**SOURCE INFORMATION**

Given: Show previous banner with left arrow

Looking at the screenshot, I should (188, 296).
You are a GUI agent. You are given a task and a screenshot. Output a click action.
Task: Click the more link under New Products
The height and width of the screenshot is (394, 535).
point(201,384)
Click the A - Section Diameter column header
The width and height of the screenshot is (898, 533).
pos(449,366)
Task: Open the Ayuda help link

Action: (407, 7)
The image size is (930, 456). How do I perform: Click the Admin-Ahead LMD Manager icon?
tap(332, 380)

---

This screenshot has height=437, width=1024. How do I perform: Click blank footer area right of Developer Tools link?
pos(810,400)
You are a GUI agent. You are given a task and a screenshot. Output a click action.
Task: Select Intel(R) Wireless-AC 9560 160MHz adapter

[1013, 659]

...

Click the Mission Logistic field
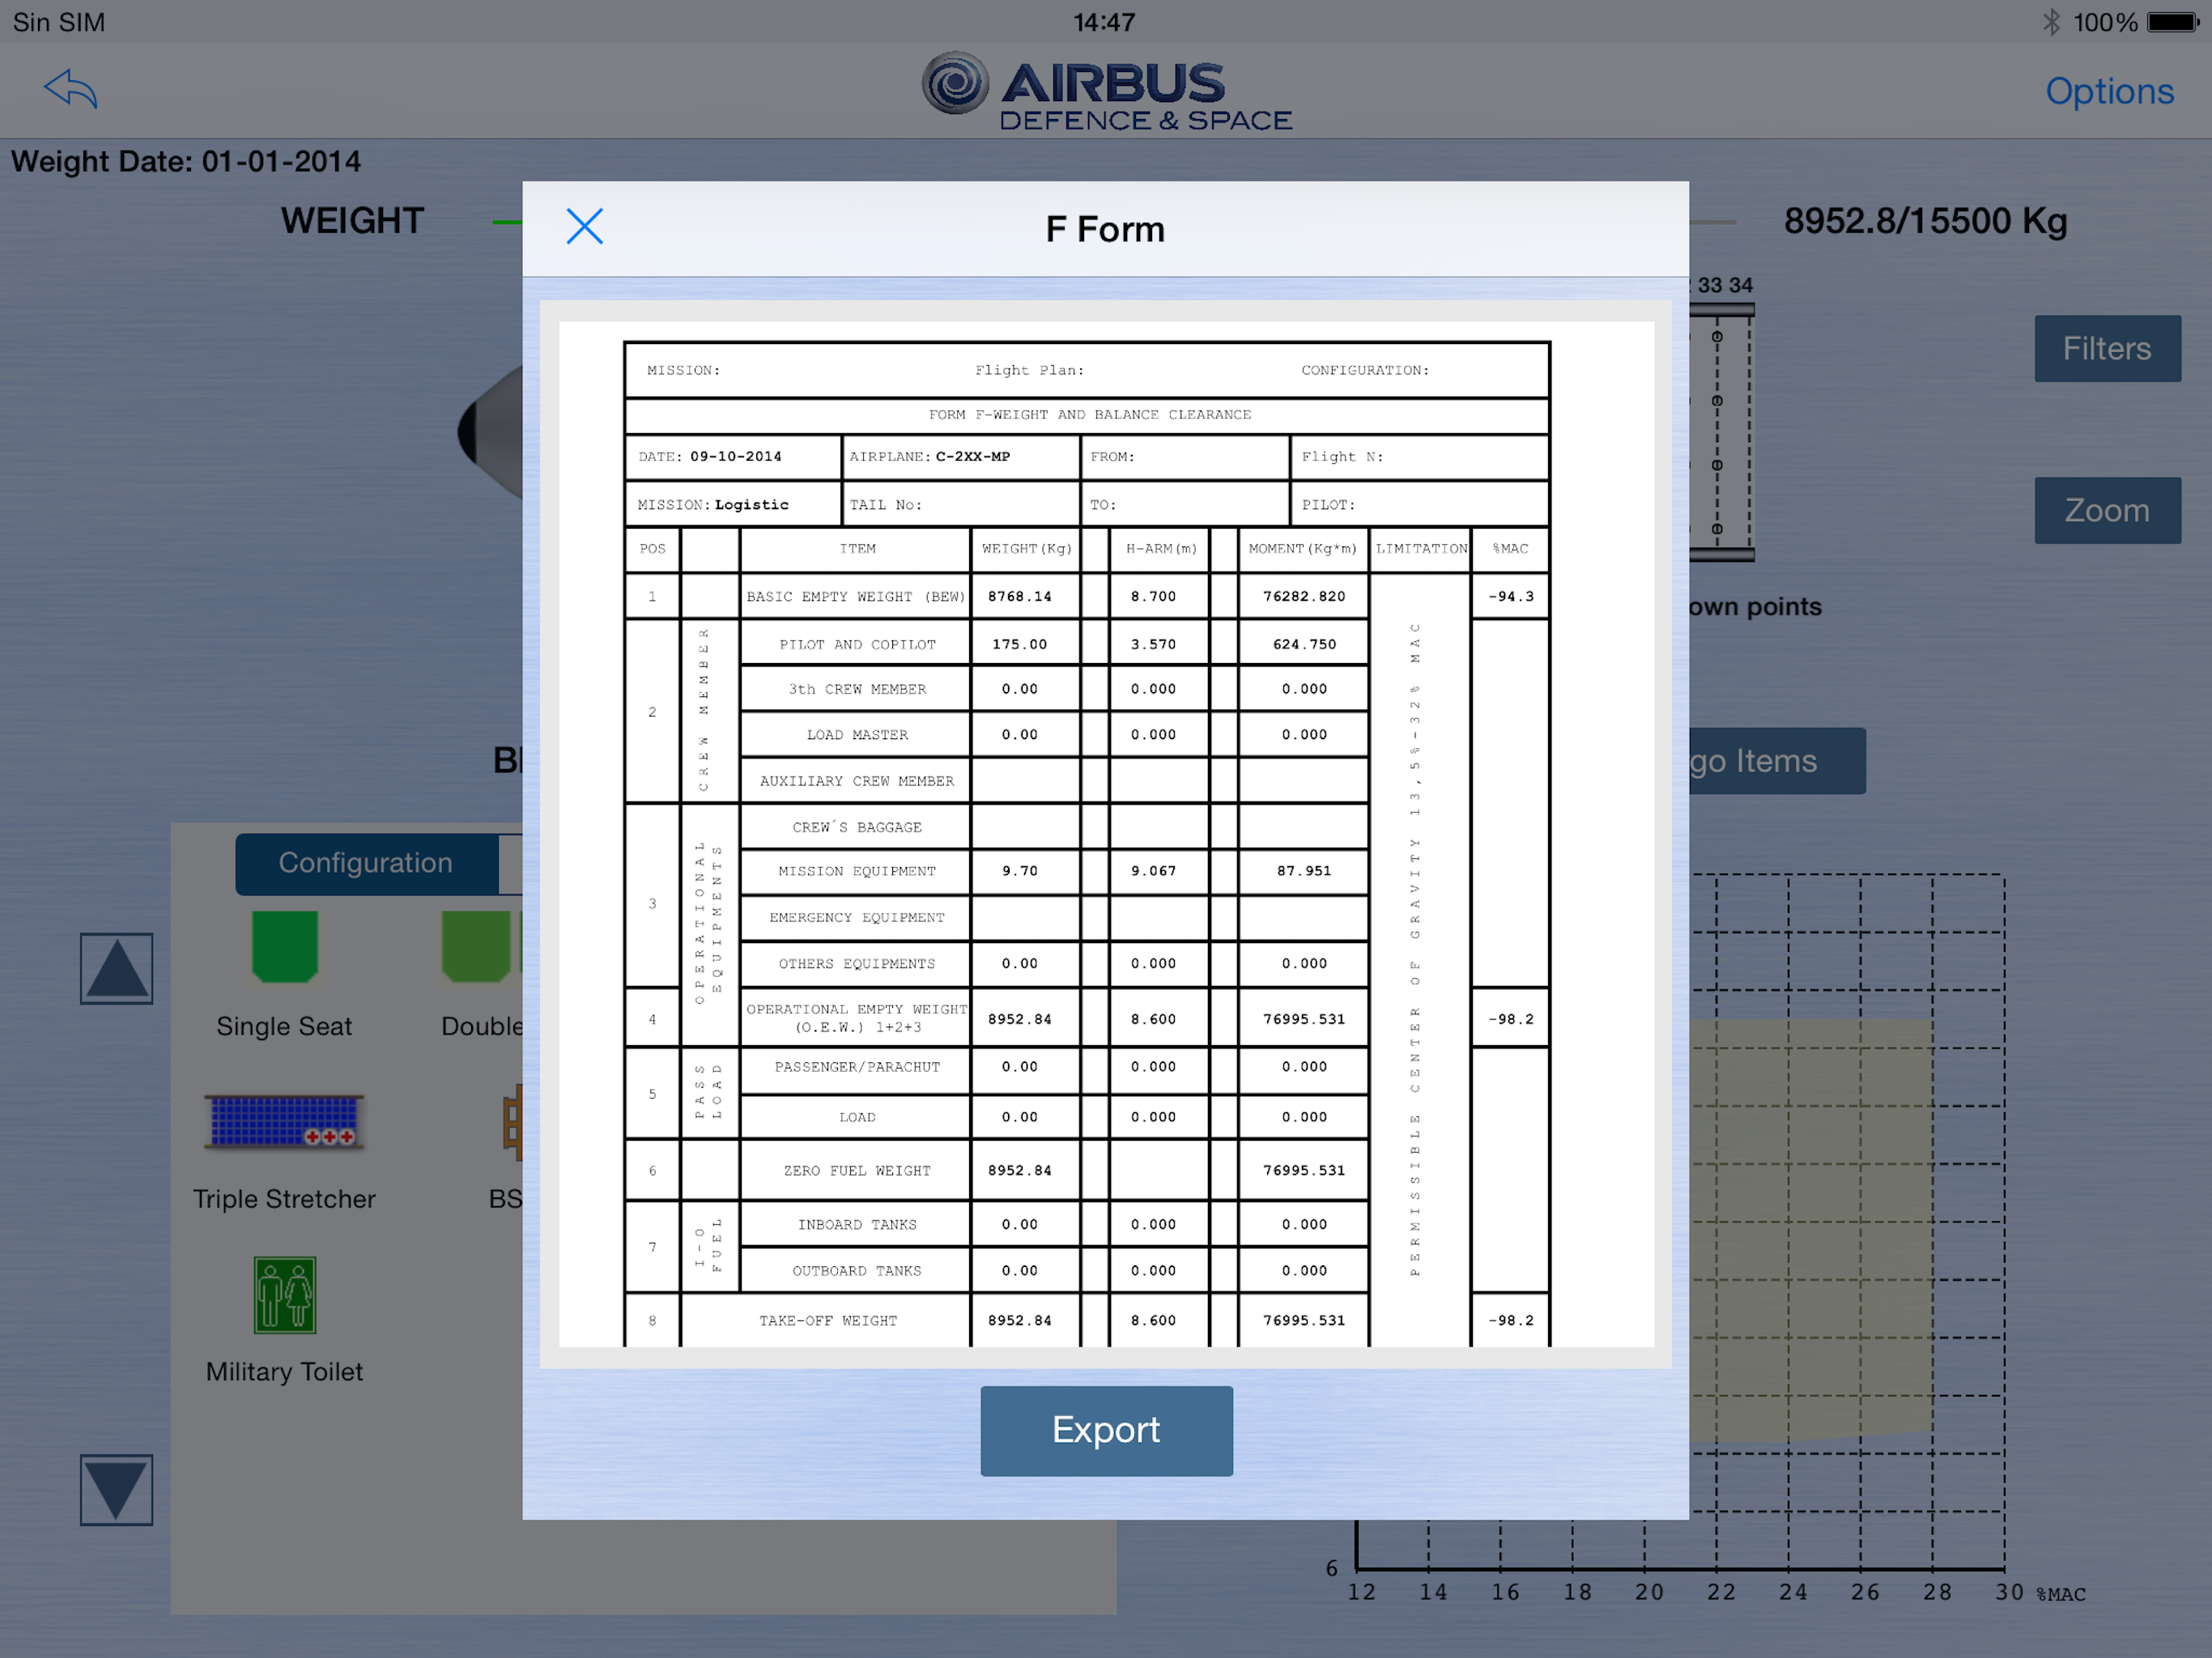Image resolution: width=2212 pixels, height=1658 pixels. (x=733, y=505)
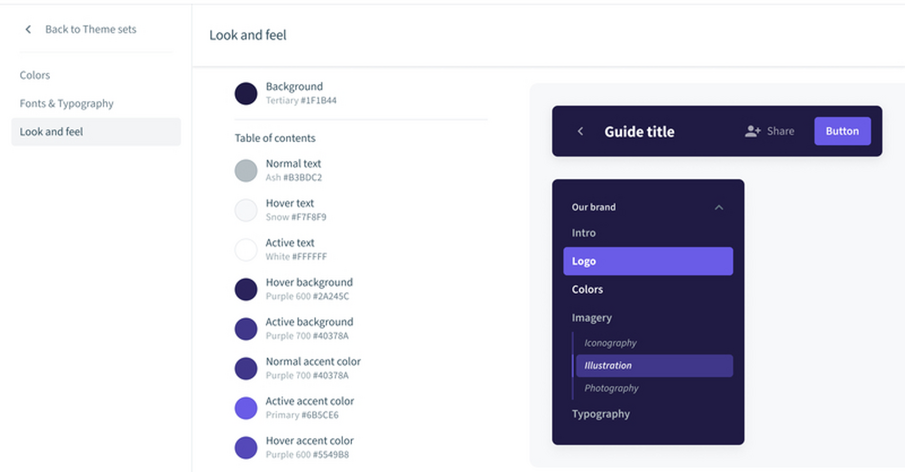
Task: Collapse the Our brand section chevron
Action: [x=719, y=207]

**AIM OF THE TASK**
Starting with the line above that holds "Given: Show previous banner with left arrow" and stopping with the line that holds "Task: Click the more link under New Products", reproduce each line exactly, omitting all other lines.

**SOLUTION BELOW**
Given: Show previous banner with left arrow

Looking at the screenshot, I should (188, 296).
You are a GUI agent. You are given a task and a screenshot. Output a click action.
Task: Click the more link under New Products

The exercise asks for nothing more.